UND so ist auch der Filmregisseur Richard Engel der Meinung, dass es jeder Mensch wert ist, dass ein Film über ihn gemacht wird. Und so entstanden zwei Filmporträts über Gerhard Gundermann, eines 1982 als Richard Engel auf Gundermann aufmerksam wurde durch dessen Interpretation des Jaramafront-Liedes; mit diesem melancholischen Pathos zwischen Bob Dylan und Ernst Busch. Und das zweite 1999, nachdem Gundi seine Arbeit, die ihm so wichtig war, verlor. Richard Engel wagte die Verwirklichung seines Traums von unentfremdeter Produktion: vom Möglichen im Wirklichen. Arbeitend zwischen den Zwängen der Kulturpolitik des 11. Plenums des ZK der SED, die Schwierigkeiten hatte mit der Wahrheit und seiner Vision vom Sozialismus. UND es trafen sich zwei Gleichgesinnte und wurden Freunde. Gundi Gundermann faszinierte den Regisseur und Porträtisten Richard Engel „durch seine Lieder und durch seine poetisch-politischen Zwischentexte und durch seine Vorahnungen und seine Fähigkeit, die übliche Trennung von Arbeit und Kunst (Freizeit, Arbeit und Feiern c.b.) aufzuheben und durch seine Lebensart und durch seine ihm eigene Verbindung von Komik und Tragik, Provinzialität mit unendlichen Science-Fiction-Welten (mit diesem, nicht von dieser Welt-sein c.b.) ganz selbstverständlich zu vermischen.“ R.E.

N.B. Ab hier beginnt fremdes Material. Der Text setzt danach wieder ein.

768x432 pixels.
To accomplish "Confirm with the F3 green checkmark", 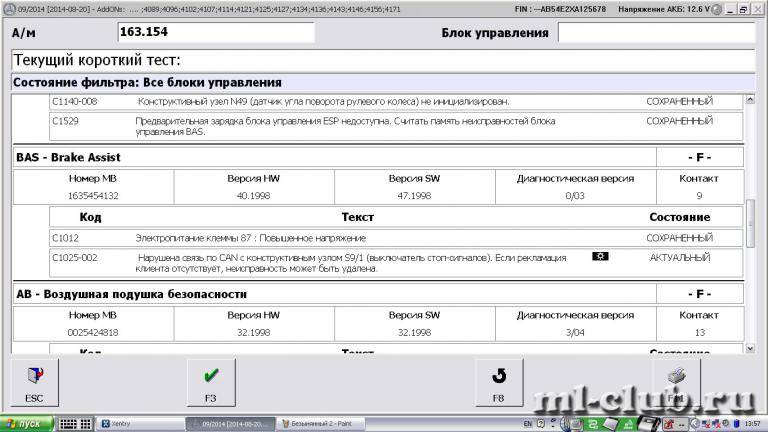I will tap(210, 383).
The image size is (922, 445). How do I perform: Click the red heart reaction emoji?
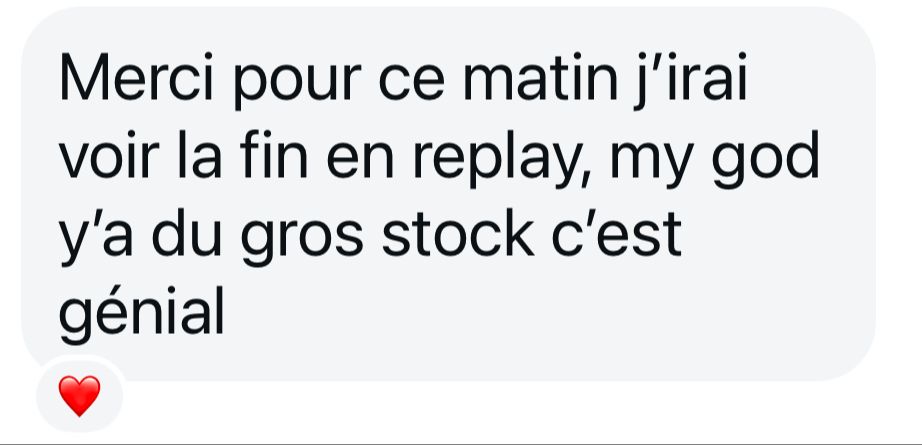pyautogui.click(x=79, y=396)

Engel wollte mit seinem „Arbeiterporträt“ das Fernsehen der DDR lebensnaher und wirklichkeitswahrer für ein breites Publikum machen. UND in dem zweiten Dokumentarfilm nach dem Epochenbruch, wie es Käthe Reichel nannte, waren die Zwänge ebenso groß und der RBB beendete die Zusammenarbeit. Und Klaus Koch vom BuschFunk ermöglichte die Weiterarbeit an dem zweiten Porträtfilm und so entstand: GUNDERMANN – ENDE DER EISENZEIT 1999.
Der Filmabend mit beiden Porträtfilmen dient dem ERINNERN und er soll eine lebendige Auseinandersetzung mit dem Publikum beflügeln und die Vergangenheit dem Vergessen entreißen.
Heiner Müller: „Die Widergeburt des Revolutionärs aus dem Geist des Partisanen. Mag der Partisan in einer Industriegesellschaft ein Hund auf der Autobahn sein. Es kommt darauf an, wie viele Hunde sich auf der Autobahn versammeln.“ (H. Müller: Krieg ohne Schlacht)
„Ich hatte gestern einen blinden Traum/wir stoppten die maschinen/am brunnen vor dem tore unterm lindenbaum/und hüpften aus den schienen“
„sag, wolltest du nicht noch mal an den strippen zieh/und wolltest du nicht noch, dass die kippen blühn/wolltest du nicht noch das schwert vom himmel waschen/wolltest du nicht noch den krebs in eisenflaschen/wolltest du nicht noch nach meinem namen fragen/und ein tänzchen wagen …“ (Gundermann: Owehoweh und Sag wolltest du nicht noch)
UND im Anschluss findet ein Gespräch mit dem Regisseur statt.